Objectives The objective of this study was to determine the association between type of confidant and depressive symptomology, and to identify some potential risk and protective factors of depression, including differences by gender, among a sample of Mexican youth. We hypothesized that not having a confidant would be associated with greater levels of depressive symptomology, and that this would differ by gender.
Methods We used cross-sectional data obtained from 1,079 youths and adolescents aged 11 to 20 who were recruited to participate in the Health Worker Cohort Study (HWCS) between the years of 2004 and 2006. The HWCS included children and relatives of workers from the Instituto Mexicano del Seguro Social (IMSS) in Morelos and from Instituto Nacional de Salud Pública, both located in Cuernavaca. Participants were also selected from a similar sample of workers from the Universidad Autónoma del Estado de México (UAEM) in Toluca, capital of the State of Mexico. The participants from all three study sites are being followed in an ongoing cohort study of lifestyle and health. A self-reported questionnaire was administered to obtain information on lifestyle factors, socio-demographic data, health status, and quality of life. Bivariate and multivariate analyses were conducted to determine the association between confidant type and levels of depressive symptomology while controlling for demographic factors. Stratified analyses were also carried out, as it was hypothesized that the effect of disclosure to a confidant would vary by gender.
Results In our study population, males had significantly lower levels of depressive symptomology than females; the mean BDI score for males was 5.6 and for femal es it was 8.7. Among both males and females, having only peer confidants is associated with higher levels of depressive symptomology, and having family confidants is associated with lower levels of depression. Males with peer confidants have the highest levels of depressive symptomology followed by those with no confidants, and those with family and peer confidants, as compared to males who reported having only a family confidant. Females with no confidant or with only peer confidants have higher levels of depressive symptomology than females with only family confidants. Among females, depressive symptomology increases with age, with females aged 17-20 having the highest levels of depressive symptomology. Financial symptomology predicts depressive symptomology among both males and females.

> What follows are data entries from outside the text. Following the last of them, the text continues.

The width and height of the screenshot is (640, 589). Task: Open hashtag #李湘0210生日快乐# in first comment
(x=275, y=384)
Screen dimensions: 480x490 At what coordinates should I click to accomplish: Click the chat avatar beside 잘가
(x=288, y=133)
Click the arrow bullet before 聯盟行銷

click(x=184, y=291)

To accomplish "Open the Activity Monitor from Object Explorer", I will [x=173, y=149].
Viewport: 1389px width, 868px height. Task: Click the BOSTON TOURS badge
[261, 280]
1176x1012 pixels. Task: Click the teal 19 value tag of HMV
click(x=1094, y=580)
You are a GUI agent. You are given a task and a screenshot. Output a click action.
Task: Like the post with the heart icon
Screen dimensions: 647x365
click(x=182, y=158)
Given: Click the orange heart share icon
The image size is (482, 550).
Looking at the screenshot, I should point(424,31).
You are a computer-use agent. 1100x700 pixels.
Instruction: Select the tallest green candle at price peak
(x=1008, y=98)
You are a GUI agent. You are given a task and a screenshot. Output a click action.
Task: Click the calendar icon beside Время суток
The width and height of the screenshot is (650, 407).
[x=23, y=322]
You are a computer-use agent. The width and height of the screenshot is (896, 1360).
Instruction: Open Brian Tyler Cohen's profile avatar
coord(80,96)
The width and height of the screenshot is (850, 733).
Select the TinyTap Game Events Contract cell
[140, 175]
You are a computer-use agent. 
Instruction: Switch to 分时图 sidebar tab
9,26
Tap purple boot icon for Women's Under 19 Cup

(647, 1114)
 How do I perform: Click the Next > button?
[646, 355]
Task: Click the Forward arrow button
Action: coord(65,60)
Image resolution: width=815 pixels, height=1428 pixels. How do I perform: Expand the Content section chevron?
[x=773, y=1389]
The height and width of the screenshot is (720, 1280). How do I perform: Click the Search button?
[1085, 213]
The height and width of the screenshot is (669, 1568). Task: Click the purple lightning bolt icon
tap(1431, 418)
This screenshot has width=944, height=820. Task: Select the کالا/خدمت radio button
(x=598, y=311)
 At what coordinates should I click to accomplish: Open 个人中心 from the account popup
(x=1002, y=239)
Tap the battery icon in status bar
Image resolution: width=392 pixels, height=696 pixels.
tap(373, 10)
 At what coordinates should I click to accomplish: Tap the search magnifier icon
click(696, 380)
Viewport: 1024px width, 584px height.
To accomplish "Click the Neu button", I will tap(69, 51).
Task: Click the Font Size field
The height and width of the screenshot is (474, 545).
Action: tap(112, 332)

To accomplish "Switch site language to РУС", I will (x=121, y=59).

Conclusions Our study shows that having a family member to talk to may be a protective factor against depressive symptomology among this sample of Mexican youth. Adolescents with a family confidant were found to have significantly lower levels of depressive symptomology than those who have only peer or no confidants. In the transition to adulthood, the presence of a family confidant positively influences the emotional well-being of boys and girls. Interventions that address the different disclosure needs of male and female adolescents may help reduce or prevent depressive symptomology among this population.